Like Erdoğan, Kılıçdaroğlu also recently called on women and young people to play a more active role in politics. But whereas Erdoğan instructed local organizations to give responsible positions to young people and women, Kılıçdaroğlu told them to make their own way up the ranks. “Don’t expect any help from anyone,” he said.
This makes a huge difference. Erdoğan’s instructions have a binding effect on the AK Parti organization, so we probably will now see more women and young people in the party’s ranks following the 2018 spring congress. Kılıçdaroğlu’s words may also have an effect on the CHP organization, but he made no such instruction.
Indeed, heads of the various executive branches of the CHP have no obvious intention to leave their chairs to let new and dynamic people enter the party ranks. According to reliable information from within the CHP, even on the night of June 14 (when an emergency meeting was going on regarding the jailing of Berberoğlu) many on the party’s executive board objected to the Justice March, claiming the party was “not ready for such an action” mentally and physically. Kılıçdaroğlu said he would march, regardless of whether they joined him, and he was proven right. The party’s grassroots supporters and the non-CHP opponents of the AK Parti were ready.
What’s more, recent gaffs from the executive have been disappointing many CHP supporters. The most recent one was a statement by party spokesman Bülent Tezcan. On Aug. 25, Tezcan claimed that the fugitive Adil Öksüz, alleged to have played a leading role in the defeated July 2016 military coup attempt, has been travelling freely across the country on airways tickets under his name. Öksüz is allegedly a high-ranking official of the illegal network of Fethullah Gülen, the U.S.-resident Islamist preacher accused of masterminding the coup attempt. Tezcan announced his apparently explosive finding in a press conference as evidence for the claim that the coup attempt was a “controlled” one by Erdoğan. But it turned out that Tezcan did not double-check this information and the individual in question was another Adil Öksüz - a grocer in the western province of Muğla who had been travelling for family purposes.

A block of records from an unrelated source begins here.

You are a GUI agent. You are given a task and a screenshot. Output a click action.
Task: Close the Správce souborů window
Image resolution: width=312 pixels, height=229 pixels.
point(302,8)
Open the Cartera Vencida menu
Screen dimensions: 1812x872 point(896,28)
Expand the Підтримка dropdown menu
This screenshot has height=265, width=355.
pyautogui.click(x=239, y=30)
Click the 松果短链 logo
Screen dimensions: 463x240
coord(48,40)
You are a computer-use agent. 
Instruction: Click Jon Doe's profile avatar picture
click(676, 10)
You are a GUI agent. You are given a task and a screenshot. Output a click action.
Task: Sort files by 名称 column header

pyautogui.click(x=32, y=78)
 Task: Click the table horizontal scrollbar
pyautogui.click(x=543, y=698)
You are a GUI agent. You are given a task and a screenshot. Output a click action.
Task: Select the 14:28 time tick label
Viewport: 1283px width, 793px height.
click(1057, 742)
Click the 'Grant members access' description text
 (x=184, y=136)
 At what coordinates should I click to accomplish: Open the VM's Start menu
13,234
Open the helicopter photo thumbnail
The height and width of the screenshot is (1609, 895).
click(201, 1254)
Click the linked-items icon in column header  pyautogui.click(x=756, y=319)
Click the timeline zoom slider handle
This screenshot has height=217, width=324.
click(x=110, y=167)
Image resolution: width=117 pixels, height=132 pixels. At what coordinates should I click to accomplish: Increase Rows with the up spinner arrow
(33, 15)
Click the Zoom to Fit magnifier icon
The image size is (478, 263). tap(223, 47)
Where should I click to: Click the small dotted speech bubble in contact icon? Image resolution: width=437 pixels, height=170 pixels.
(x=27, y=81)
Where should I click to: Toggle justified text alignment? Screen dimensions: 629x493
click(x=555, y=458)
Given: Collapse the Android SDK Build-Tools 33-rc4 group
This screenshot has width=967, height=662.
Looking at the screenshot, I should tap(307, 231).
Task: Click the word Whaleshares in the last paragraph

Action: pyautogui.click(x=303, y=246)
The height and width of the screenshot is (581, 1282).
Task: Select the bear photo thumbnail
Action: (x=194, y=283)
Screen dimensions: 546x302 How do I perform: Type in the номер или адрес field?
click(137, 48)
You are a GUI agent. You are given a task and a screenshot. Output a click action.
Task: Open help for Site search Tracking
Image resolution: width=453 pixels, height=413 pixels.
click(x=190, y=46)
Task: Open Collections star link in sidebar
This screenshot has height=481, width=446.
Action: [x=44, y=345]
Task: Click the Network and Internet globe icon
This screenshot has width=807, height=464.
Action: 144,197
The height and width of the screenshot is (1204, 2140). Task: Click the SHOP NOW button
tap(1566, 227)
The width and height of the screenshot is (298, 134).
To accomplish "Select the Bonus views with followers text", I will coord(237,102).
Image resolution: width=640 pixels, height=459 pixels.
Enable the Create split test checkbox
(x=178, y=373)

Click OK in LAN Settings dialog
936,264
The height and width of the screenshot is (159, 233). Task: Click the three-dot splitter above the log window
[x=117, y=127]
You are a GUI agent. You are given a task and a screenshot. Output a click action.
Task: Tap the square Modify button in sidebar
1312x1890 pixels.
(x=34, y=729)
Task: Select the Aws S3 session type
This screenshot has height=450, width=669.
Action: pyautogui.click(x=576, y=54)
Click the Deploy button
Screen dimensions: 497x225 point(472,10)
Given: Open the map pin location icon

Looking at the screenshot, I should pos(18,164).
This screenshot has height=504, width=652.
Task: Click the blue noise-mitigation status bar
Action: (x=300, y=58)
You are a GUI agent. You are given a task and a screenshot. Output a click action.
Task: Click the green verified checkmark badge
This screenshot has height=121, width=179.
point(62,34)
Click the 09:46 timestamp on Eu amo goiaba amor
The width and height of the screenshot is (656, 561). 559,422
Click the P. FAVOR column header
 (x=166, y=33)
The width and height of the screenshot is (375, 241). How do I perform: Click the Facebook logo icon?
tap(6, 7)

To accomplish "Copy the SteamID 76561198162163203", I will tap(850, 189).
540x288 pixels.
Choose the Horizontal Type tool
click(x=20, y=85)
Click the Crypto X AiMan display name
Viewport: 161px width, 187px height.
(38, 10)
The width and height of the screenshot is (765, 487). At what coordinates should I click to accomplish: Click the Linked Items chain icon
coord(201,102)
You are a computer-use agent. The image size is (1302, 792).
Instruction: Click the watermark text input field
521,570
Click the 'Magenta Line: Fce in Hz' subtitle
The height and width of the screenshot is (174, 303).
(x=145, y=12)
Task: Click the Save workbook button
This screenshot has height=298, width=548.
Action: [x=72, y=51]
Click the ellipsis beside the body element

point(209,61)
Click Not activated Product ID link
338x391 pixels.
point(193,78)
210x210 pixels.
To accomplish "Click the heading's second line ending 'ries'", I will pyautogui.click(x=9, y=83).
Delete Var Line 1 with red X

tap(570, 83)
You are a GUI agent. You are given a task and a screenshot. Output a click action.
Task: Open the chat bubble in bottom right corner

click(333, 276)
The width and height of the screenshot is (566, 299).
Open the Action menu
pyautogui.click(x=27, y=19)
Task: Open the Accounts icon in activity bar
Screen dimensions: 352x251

Because Kılıçdaroğlu has not yet announced his candidacy for the presidential elections in 2019 against Erdoğan, (unlike Meral Akşener, the to-be-leader of a new party on the right), a number of members of CHP executive bodies have started lobbying to become a possible candidate - or at least a candidate to become mayor of one of the CHP’s stronghold cities. Many of them are keen to bypass Kılıçdaroğlu’s rule that all candidates should go and work in the field to cultivate grassroots support to become a candidate for a parliamentary seat. That is why they are putting pressure on Kılıçdaroğlu to postpone the spring 2018 congress for another year, in the hope of securing their positions without needing to put in work in the field.
The CHP also has a systemic problem in acknowledging the systemic change narrowly approved in the April 16 referendum on shifting to an executive presidential system. As a result of that change, there will be no prime minister’s position after 2019 and the president will chair the cabinet. Kılıçdaroğlu still says he believes in a non-partisan presidential model, but the constitution has already changed and in order to make another change he has to find a way to dominate in parliament
Ultimately, with an administrative cadre and mentality like this in the CHP, Kılıçdaroğlu faces an uphill struggle in expanding the party beyond the 25 percent trap. Erdoğan has no reason to be afraid of Kılıçdaroğlu so long as the CHP leadership resists any changes and continues with no strategy.